* Records supplied *

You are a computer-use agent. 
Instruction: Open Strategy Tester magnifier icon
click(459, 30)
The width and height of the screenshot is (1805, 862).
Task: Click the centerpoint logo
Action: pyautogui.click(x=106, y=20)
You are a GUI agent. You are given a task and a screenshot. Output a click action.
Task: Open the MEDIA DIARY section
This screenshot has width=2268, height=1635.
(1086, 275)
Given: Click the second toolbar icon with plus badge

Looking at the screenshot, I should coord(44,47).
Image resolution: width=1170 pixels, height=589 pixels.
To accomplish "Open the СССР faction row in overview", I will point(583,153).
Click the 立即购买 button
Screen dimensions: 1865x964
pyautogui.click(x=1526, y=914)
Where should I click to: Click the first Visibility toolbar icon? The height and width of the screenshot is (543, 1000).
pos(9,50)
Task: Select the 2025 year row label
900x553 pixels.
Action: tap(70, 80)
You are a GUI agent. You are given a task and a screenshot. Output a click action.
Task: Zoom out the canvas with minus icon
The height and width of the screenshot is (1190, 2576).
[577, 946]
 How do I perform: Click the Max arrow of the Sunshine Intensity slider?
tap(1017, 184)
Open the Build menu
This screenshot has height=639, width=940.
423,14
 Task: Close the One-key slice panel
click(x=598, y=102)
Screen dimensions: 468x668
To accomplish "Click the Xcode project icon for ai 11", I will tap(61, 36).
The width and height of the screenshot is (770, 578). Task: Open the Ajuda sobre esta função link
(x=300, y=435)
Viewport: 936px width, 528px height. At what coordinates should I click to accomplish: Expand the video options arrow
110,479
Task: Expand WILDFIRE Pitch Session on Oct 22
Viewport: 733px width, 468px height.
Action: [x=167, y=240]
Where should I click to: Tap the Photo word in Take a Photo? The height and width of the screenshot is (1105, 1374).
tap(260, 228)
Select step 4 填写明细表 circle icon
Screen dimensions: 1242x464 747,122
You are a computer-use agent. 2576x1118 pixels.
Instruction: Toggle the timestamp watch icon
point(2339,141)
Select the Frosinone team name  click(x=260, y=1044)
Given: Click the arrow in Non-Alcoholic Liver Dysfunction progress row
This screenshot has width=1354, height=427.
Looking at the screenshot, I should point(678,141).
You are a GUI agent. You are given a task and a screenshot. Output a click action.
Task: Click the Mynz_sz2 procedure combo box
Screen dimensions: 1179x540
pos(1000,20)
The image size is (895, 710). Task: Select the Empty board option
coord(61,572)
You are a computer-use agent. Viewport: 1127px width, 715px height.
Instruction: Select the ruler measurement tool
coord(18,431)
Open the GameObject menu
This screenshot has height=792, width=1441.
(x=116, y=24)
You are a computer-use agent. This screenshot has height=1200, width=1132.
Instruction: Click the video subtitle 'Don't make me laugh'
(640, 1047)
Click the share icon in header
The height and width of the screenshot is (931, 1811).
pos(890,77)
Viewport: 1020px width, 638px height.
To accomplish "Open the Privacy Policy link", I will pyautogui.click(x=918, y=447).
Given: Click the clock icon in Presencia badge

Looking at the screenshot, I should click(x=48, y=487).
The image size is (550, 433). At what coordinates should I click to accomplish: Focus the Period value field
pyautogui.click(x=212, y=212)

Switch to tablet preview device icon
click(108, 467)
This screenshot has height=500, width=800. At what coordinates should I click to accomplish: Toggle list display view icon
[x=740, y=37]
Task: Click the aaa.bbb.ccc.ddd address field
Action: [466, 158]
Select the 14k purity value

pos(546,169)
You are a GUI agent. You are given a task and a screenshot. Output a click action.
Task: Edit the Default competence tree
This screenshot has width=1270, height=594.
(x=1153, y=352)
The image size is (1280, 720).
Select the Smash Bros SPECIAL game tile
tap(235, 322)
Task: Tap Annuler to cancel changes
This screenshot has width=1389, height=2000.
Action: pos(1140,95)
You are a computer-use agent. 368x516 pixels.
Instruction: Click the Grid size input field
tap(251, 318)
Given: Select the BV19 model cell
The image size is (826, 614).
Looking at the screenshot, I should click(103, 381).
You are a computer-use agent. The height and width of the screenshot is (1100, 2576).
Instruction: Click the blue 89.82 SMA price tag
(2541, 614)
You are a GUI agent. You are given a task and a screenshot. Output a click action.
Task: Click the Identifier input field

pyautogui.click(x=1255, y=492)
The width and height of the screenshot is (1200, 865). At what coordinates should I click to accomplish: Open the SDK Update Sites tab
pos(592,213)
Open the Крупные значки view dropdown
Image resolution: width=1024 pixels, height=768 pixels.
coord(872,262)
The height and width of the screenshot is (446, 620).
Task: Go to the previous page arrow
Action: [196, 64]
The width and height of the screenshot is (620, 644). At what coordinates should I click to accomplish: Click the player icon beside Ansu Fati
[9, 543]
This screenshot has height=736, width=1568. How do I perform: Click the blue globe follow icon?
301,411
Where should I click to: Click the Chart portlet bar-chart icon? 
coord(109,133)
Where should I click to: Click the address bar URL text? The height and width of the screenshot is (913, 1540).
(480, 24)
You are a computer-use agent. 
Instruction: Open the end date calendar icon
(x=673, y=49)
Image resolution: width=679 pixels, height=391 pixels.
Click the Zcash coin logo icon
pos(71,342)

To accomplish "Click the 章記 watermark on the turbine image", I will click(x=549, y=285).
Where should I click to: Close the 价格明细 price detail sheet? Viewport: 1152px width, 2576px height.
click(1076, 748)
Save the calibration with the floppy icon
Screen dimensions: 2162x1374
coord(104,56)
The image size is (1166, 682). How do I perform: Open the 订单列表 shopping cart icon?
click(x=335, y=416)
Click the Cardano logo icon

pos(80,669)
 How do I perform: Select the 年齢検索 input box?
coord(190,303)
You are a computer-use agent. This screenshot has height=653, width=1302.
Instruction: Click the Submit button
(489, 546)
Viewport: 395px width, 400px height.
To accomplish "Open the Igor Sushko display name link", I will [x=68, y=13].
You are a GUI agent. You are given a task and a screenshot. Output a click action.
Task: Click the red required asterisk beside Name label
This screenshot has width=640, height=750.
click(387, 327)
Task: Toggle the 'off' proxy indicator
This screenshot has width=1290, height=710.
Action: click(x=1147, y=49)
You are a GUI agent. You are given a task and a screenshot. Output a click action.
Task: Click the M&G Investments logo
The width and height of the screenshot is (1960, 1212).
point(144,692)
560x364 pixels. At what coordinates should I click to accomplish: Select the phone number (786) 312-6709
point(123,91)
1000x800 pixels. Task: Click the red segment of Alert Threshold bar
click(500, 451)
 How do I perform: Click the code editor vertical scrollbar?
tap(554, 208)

* Your objective *
Rewrite the data beginning with the line that contains "Where should I click to: Click the Chart" and continuing through the end of the data, replacing "address bar" with "location bar" and leaving everything else unchanged.

* Response *
Where should I click to: Click the Chart portlet bar-chart icon? 
coord(109,133)
Where should I click to: Click the location bar URL text? The height and width of the screenshot is (913, 1540).
(480, 24)
You are a computer-use agent. 
Instruction: Open the end date calendar icon
(x=673, y=49)
Image resolution: width=679 pixels, height=391 pixels.
Click the Zcash coin logo icon
pos(71,342)

To accomplish "Click the 章記 watermark on the turbine image", I will click(x=549, y=285).
Where should I click to: Close the 价格明细 price detail sheet? Viewport: 1152px width, 2576px height.
click(1076, 748)
Save the calibration with the floppy icon
Screen dimensions: 2162x1374
coord(104,56)
The image size is (1166, 682). How do I perform: Open the 订单列表 shopping cart icon?
click(x=335, y=416)
Click the Cardano logo icon

pos(80,669)
 How do I perform: Select the 年齢検索 input box?
coord(190,303)
You are a computer-use agent. This screenshot has height=653, width=1302.
Instruction: Click the Submit button
(489, 546)
Viewport: 395px width, 400px height.
To accomplish "Open the Igor Sushko display name link", I will [x=68, y=13].
You are a GUI agent. You are given a task and a screenshot. Output a click action.
Task: Click the red required asterisk beside Name label
This screenshot has width=640, height=750.
click(387, 327)
Task: Toggle the 'off' proxy indicator
This screenshot has width=1290, height=710.
Action: click(x=1147, y=49)
You are a GUI agent. You are given a task and a screenshot. Output a click action.
Task: Click the M&G Investments logo
The width and height of the screenshot is (1960, 1212).
point(144,692)
560x364 pixels. At what coordinates should I click to accomplish: Select the phone number (786) 312-6709
point(123,91)
1000x800 pixels. Task: Click the red segment of Alert Threshold bar
click(500, 451)
 How do I perform: Click the code editor vertical scrollbar?
tap(554, 208)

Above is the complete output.